08.12.2013

Thrash'n'Spekulatius - Platz 4



Platz 4:
DEVASTATION - IDOLATRY

Wo sich insbesondere bei Overkill und Forbidden das Luxusproblem der Qual der Wahl einstellte, läuft's mir bei dieser Kapelle aus Texas ganz flüssig am Bein entlang. Devastation veröffentlichten zu Lebzeiten drei Alben, derer zwei man in aller Seelenruhe und gerade jetzt im Winter als Eiskratzer für die Karre verwenden kann. Sofern man eine Karre hat. Alternativ lassen sich auch schöne Obstschalen aus den Vinylen formen. Besonders das Debut "Violent Termination", von einigen komplett Schwachsinnigen für geradewegs obszön zu bezeichnende Geldbeträge im Internet angeboten, ist wenig mehr als naives, mies produziertes Gerumpel mit einem faszinierend schlecht klingenden Sänger. Was das Album übrigens zu einem Paradebeispiel für eine sich immer absurder entwickelnde Sammlerkultur macht, die sowohl ironischer- als auch konsequenterweise in einer Reihe mit nicht mehr ganz so neuen Streamingformaten steht: wenn es nur noch um den inhaltsfreien, tumben Konsum geht, um den Besitz und die Pose - dann können wir den Laden eigentlich heute schon zumachen. Die Lichter sind schließlich schon aus.
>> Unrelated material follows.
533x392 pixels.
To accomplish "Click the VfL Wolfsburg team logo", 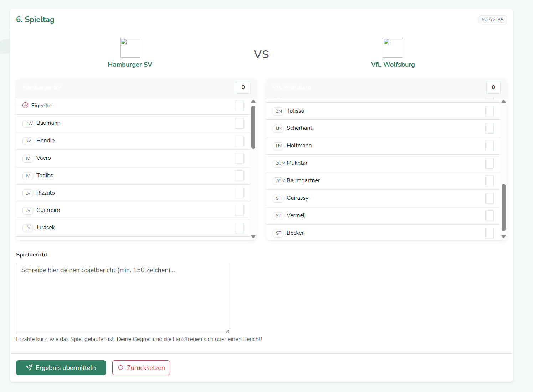I will 393,48.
Der Nachfolger "Signs Of Life" lieferte vor allem klanglich eine Steigerung zum Debut ab, im Gesamtbild blieb das Quintett im Vergleich zur Konkurrenz aus der zweiten oder dritten Thrash-Garde noch immer (fast) alles schuldig. Gerade vor diesem Hintergrund ist es für mich bis heute ein großes Rätsel, was wohl zwischen "Signs Of Life" und "Idolatry" geschehen sein mag. Das dritte und letzte Album der Band ist ein perfektes Thrashalbum der dritten Generation und ein völlig fehlerloses, packendes Lehrstück harter, extremer Musik. Devastation müssen ihr letztes Hemd für diese Platte gegeben haben, denn sie stiegen direkt aus der Regionalliga in die Champions League auf.
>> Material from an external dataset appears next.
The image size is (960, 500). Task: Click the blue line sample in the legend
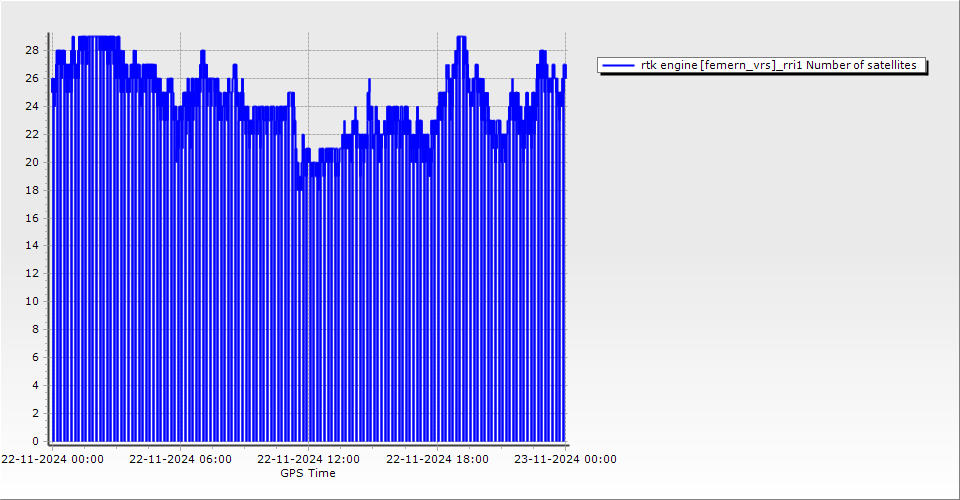[619, 65]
Von der ersten bis zur letzten Minute ist der durchdringende Wille des Quintetts wahrnehmbar und das stilvolle Songwriting mit einem alles zerbröselnden Riffing ist ein Quantensprung zu den Vorgängerwerken - ultraheavy, stringent, mit Hand und Fuß. Scott Burns hatte in Sachen Sound seine Finger im Spiel, und in Momenten, in denen ich weniger gut gelaunt bin (entgegen der verbreiteten Meinung ist das bedeutend seltener der Fall als weithin angenommen), ertappe ich mich bei der bösen Vermutung, die Band konnte wohl keine zwei Schritte unfallfrei geradeaus laufen, bis sie auf einen Hexer wie Burns traf, der sich ihrer Musik annahm. In diesem Zusammenhang ist es ratsam darauf hinzuweisen, dass die Ansicht, Burns hätte in seinen Glanzzeiten sowieso nur einen einzigen Sound gehabt und diesen immer nur wiederholt, im Falle von "Idolatry" nicht greift. Sicherlich lässt es sich auch ohne güldene Ohren und ohne einzuholenden Expertenrat recht fix heraushören, wer das Gebretter am Mischpult zusammenstrickte, dass "Idolatry" trotzdem sehr eigenständig und einzigartig klingt, steht gleichfalls außer Frage. Für meine eben geäußerte Theorie spricht übrigens auch, dass sich die Band nach Veröffentlichung ihres dritten Albums auflöste - ab "Idolatry" konnte es im Prinzip nur noch bergab gehen. Vielleicht war selbst die Band sich dessen bewusst.

Erschienen auf Combat, 1991.

Nachtrag: Manchmal ist es vielleicht ganz gut, seine alten Helden in Ruhe zu lassen, um bloß nicht feststellen zu müssen, dass sie (mittlerweile?) alte, bärtige und aufgepumpte Rednecks sind, die mit Maschinengewehren posieren und sich Zitate von Hank "Hirnschaden" Williams Jr. auf Facebook hochknallen. In dem Fall wäre ich nämlich tatsächlich mal wieder ziemlich schlecht gelaunt. Andererseits...es is' halt Texas, ne?! "Where Fuck-Up's come alive." Bei uns wäre das ja Bayern. 

1 Kommentar:

Anonym hat gesagt…

Keine Ahnung wovon du schreibst. Aber die Platte ist super. Hatte ich noch nie von gehört. Danke für den Muskelkater im Nacken.